Entry Date, Insurance Date – The date your insurance coverage begins.

Exclusions – Exclusions indicate situations where you will not be able to get insurance coverage. For example, if you have travel insurance that excludes you from extreme sports, it is advisable to avoid cliff jumping on your trip as you will not be able to claim medical expenses incurred in the process.

Policyholder – That's you, the insured person! Hello!

Premiums – The price you pay for your insurance policy.

Sum insured – the amount your policy pays out when the event for which you are insured occurs. If you have $ 500,000 in life insurance, your beneficiaries will receive $ 500,000 in the event of death.

Surrender Value – If you are submitting a cash value policy (such as life insurance, endowment life insurance, or unit-linked insurance), the surrender value is the amount of money you receive in return.

Termination – If your insurance cover is terminated, it will end prematurely.

How to read a summary of insurance products

Your insurance Product overview summarizes the most important features of your insurance in “a few” words.

It usually starts with a table on the first page, followed by a breakdown of the main categories of coverage. If you skip to the bottom of the document, you might find information about your rewards and other information like loyalty rewards.

Read this document every time you buy or renew a policy so you don't run the risk of making a claim when you could have. It can be helpful to highlight the titles of the main coverage categories so you can see at a glance what you can claim for.

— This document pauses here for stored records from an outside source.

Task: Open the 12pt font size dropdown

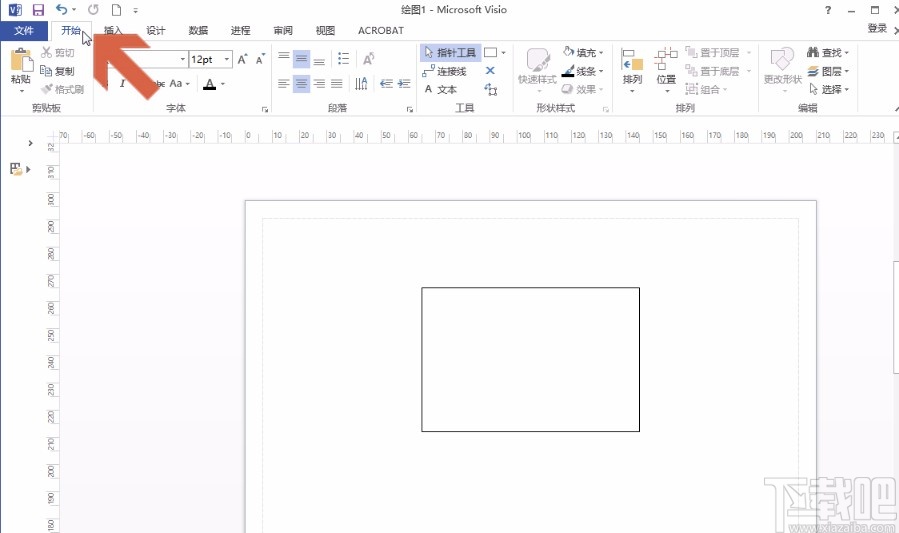Action: [x=227, y=60]
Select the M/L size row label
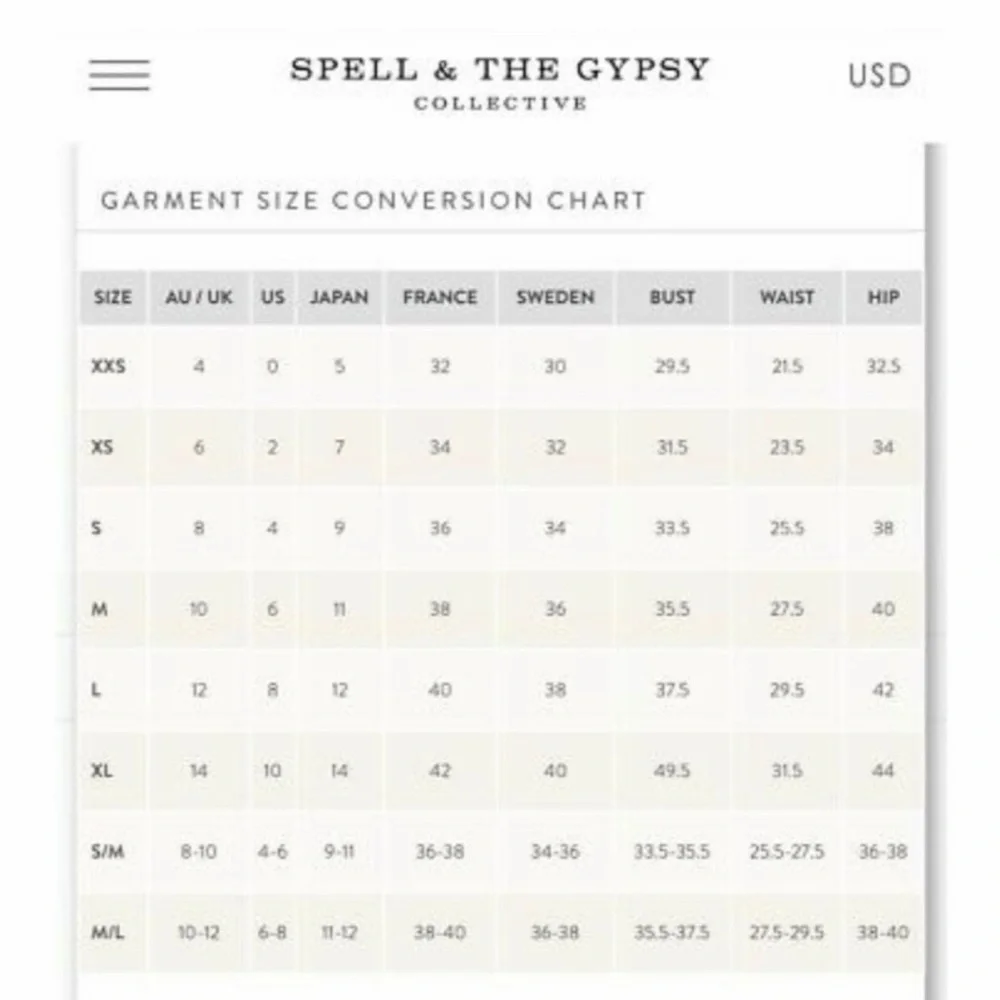Image resolution: width=1000 pixels, height=1000 pixels. coord(107,932)
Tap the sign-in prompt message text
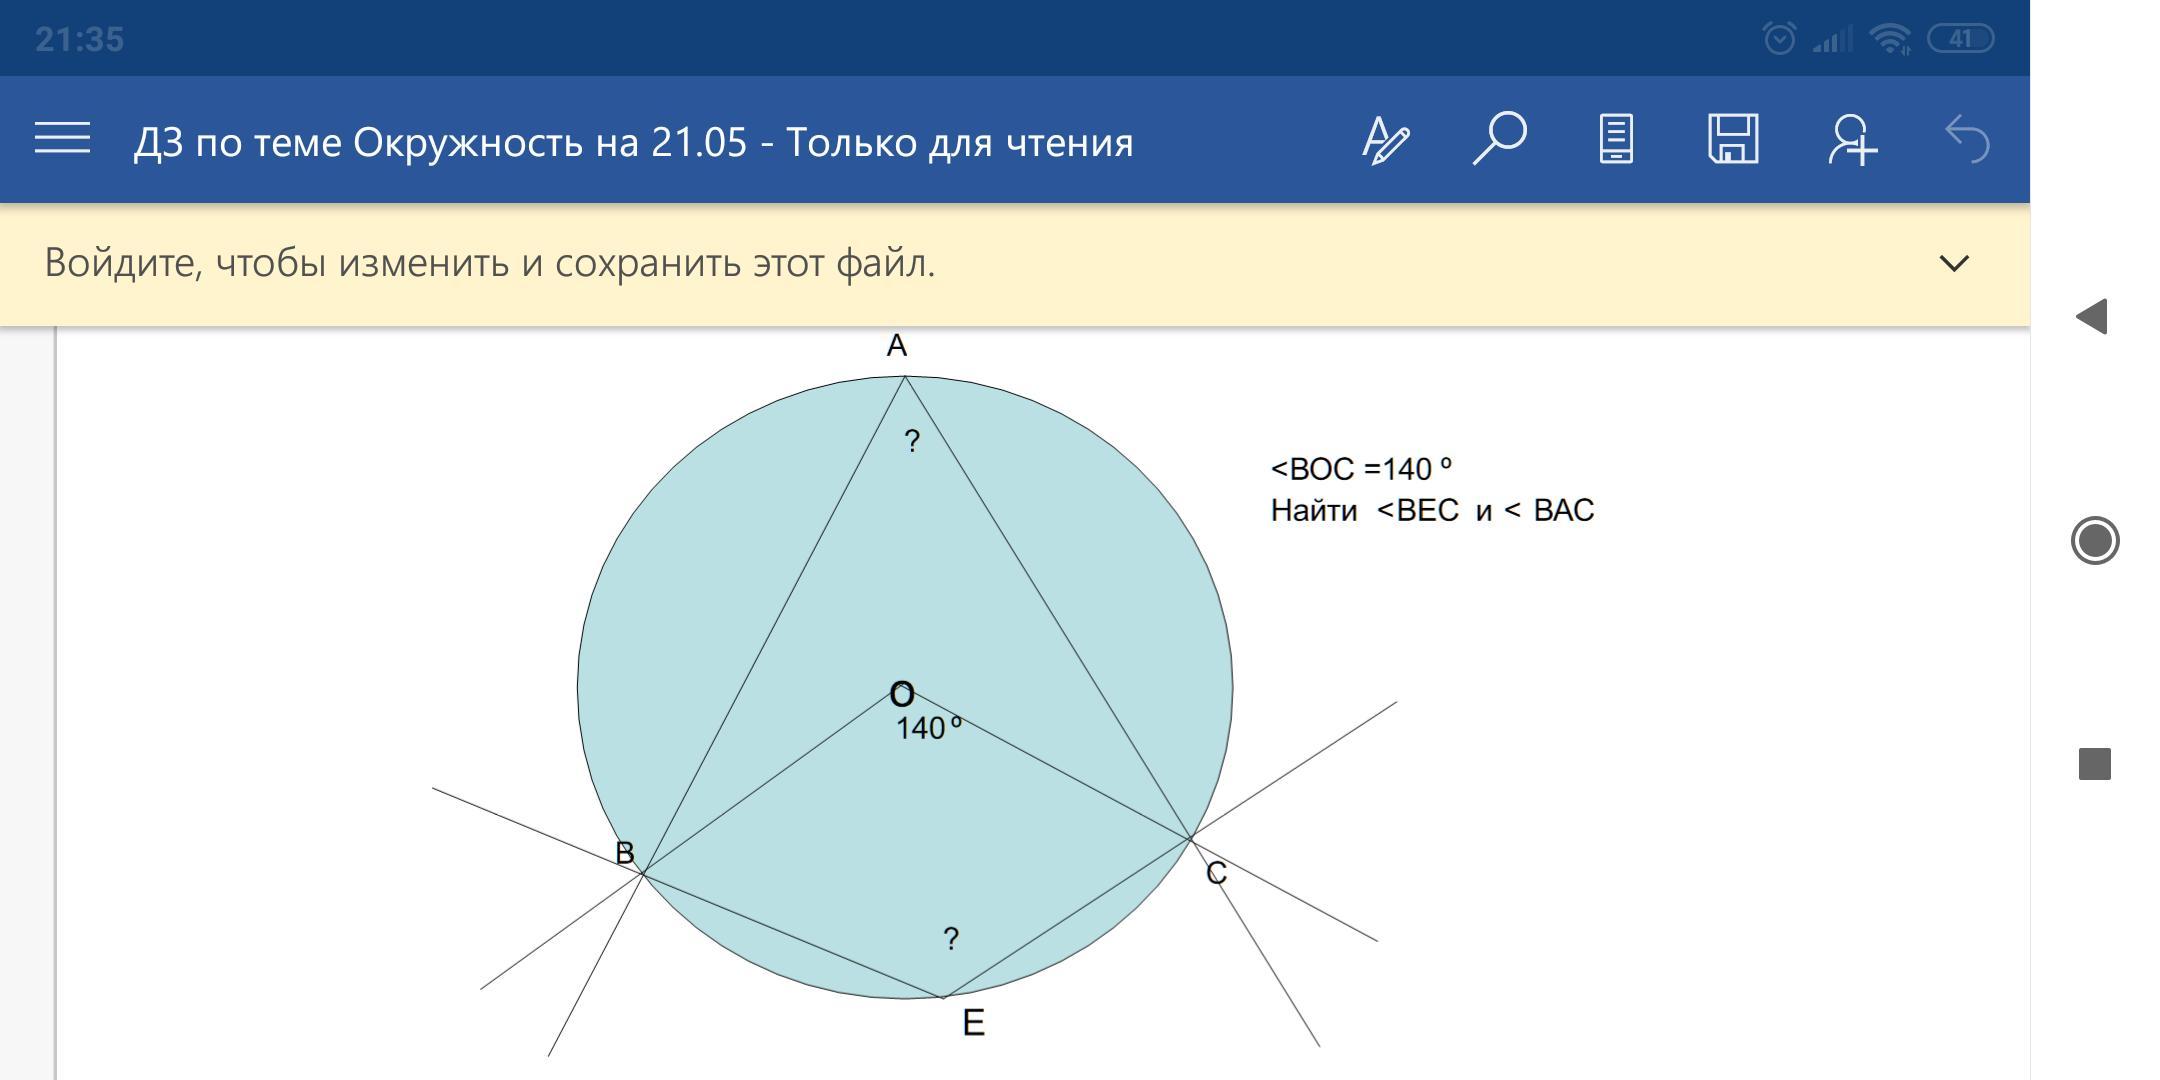The image size is (2160, 1080). [490, 263]
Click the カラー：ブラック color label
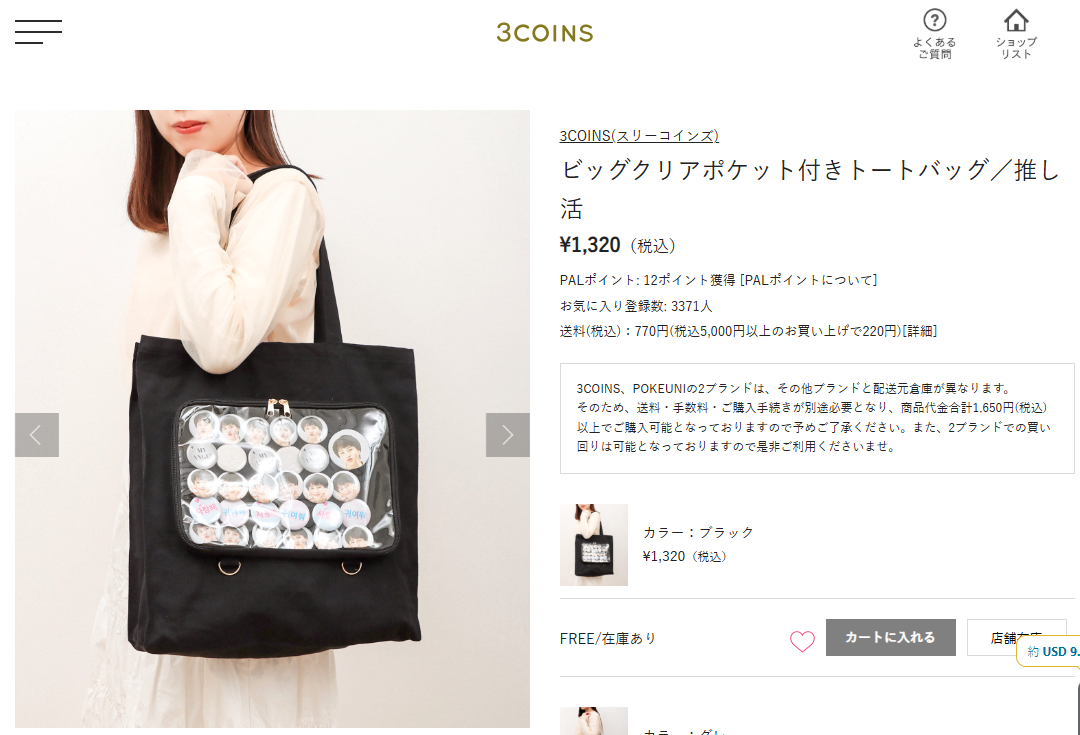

How to read a perk / policy picture

Policy illustrations or Use illustrations Use tables to show the amounts of benefits you will receive in different situations.

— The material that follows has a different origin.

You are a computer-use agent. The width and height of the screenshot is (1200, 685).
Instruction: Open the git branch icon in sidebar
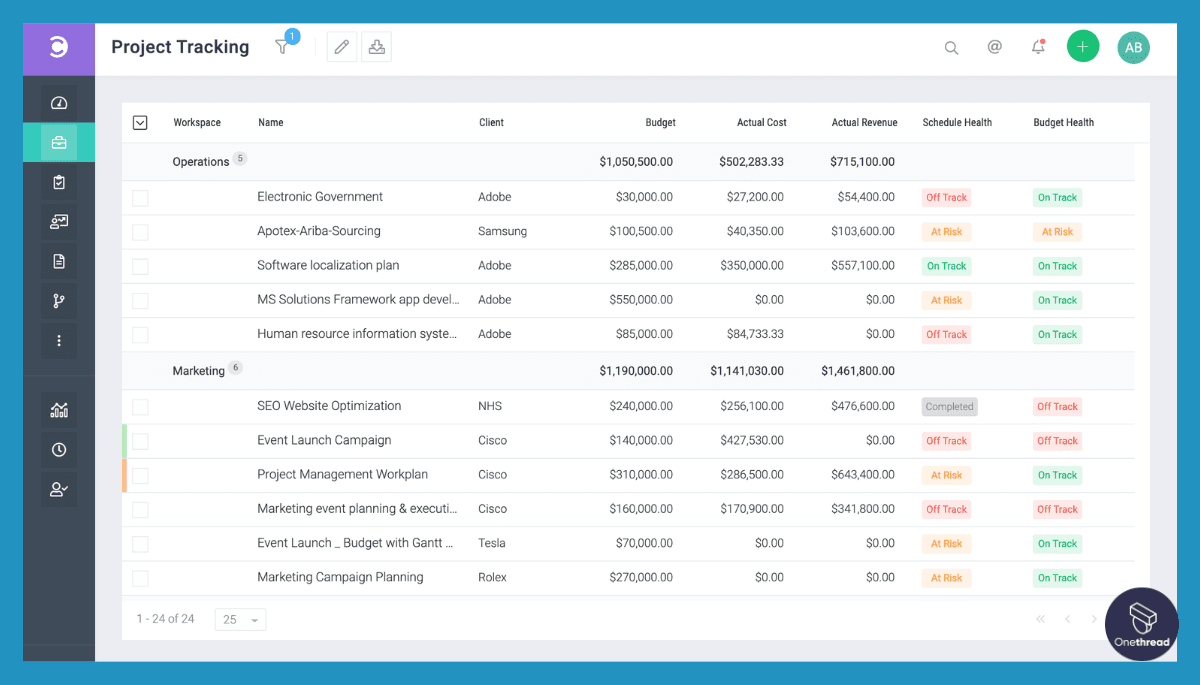59,301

This document is usually issued to life insurance policyholders and may contain information such as your estimated insurance premiums if you renew your plan (for term life insurance).

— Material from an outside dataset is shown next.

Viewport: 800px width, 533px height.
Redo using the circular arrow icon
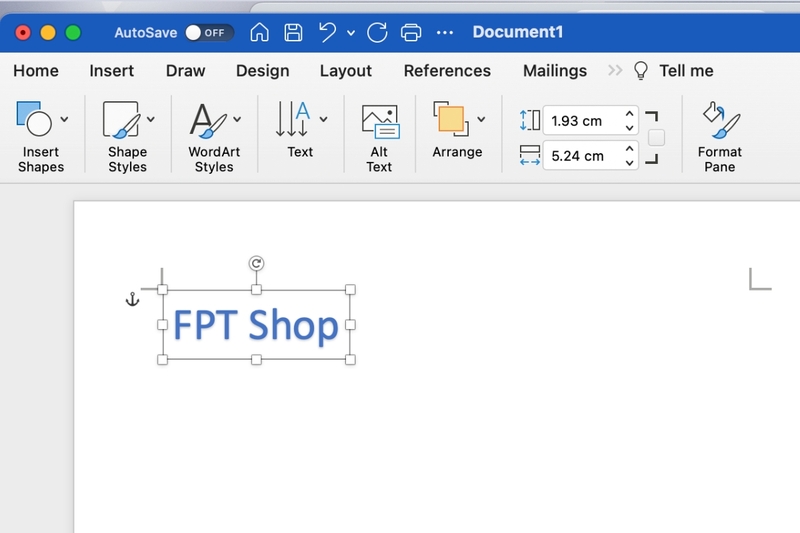click(377, 32)
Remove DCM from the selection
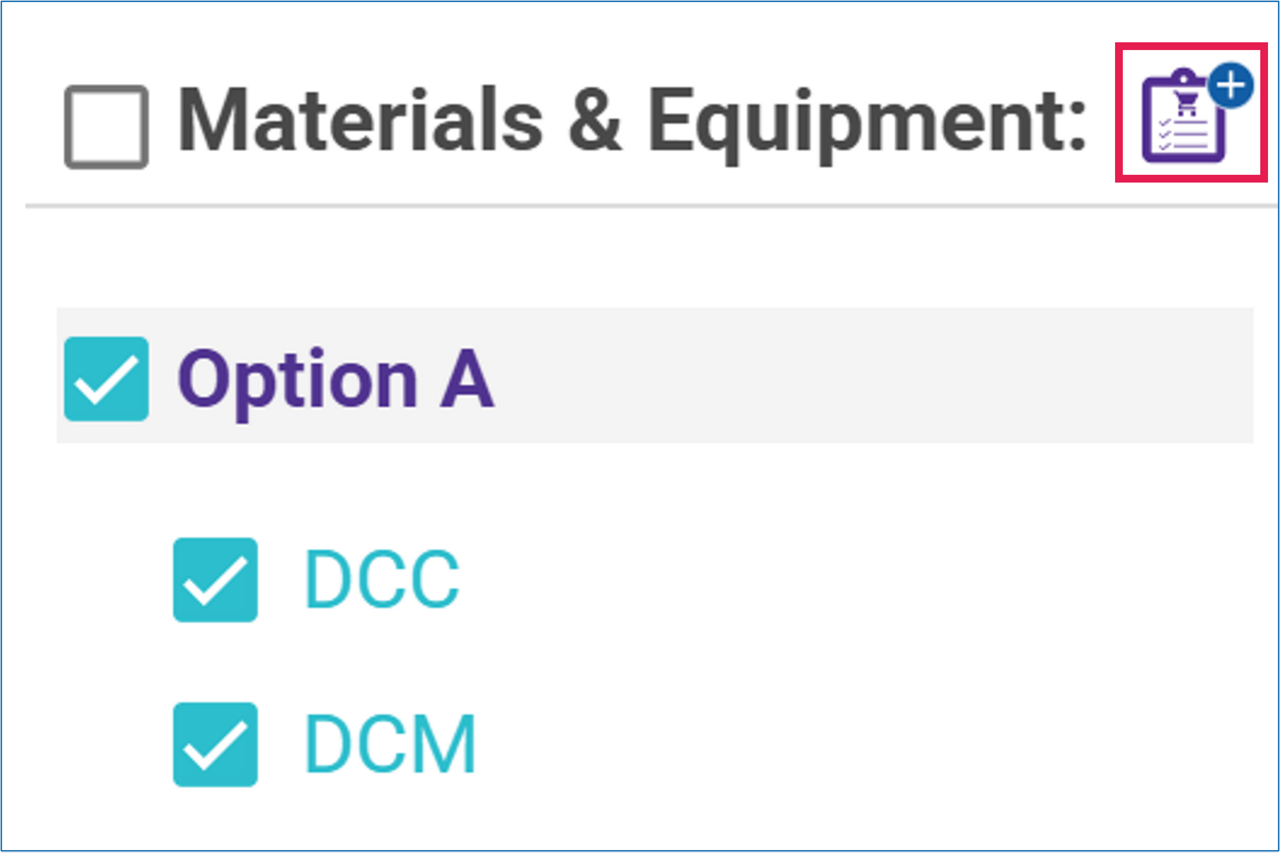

For cash value policies (i.e. hybrid life insurance), the benefits table shows how much you will be paying into your policy, as well as your projected non-guaranteed returns and estimated surrender value over time.

The policy illustration document can help you plan for the future by anticipating your future premiums or returns. So keep it handy when planning your finances. Take the numbers with caution, however, as estimates or non-guaranteed returns are not set in stone.

How to read an insurance premium table

The rewards table shows the rewards you will have to pay over time.

For example, if you have hospital insurance, the premium table shows how much you have to pay depending on your age, and you can anticipate the premium increase when you move on to the next age bracket.

Keep your premium table to hand for future planning, as it shows how our insurance costs increase with age. You can also refer to your premium tables when comparing insurances from other insurers, in case you are considering changing tariffs.

Read More: How Much Should You Spend On Insurance In Singapore?

Note the insurance exclusions!

It's always a good idea to review the list of policy exclusions to avoid nasty surprises.

You don't want to pay insurance premiums year after year only to find out in twenty years that your health insurance has excluded you from claiming a pre-existing condition in the first place.

Policy exclusions are also important when comparing plans. Two policies from different insurers may look the same, but one can contain far more severe exclusions than another.

Not sure? You have 14 days free notice to cancel it

Your agent may not want you to know, but you can actually cancel your policy and get a refund within 14 days of receiving your policy documents.

So before you toss your insurance documents in the drawer where you keep all your old receipts and Singpass tokens so that you never see the light of day again, force yourself to look through them during this 14 day window.

If nothing else, you can at least get some bedtime reading material that will actually help you fall asleep faster.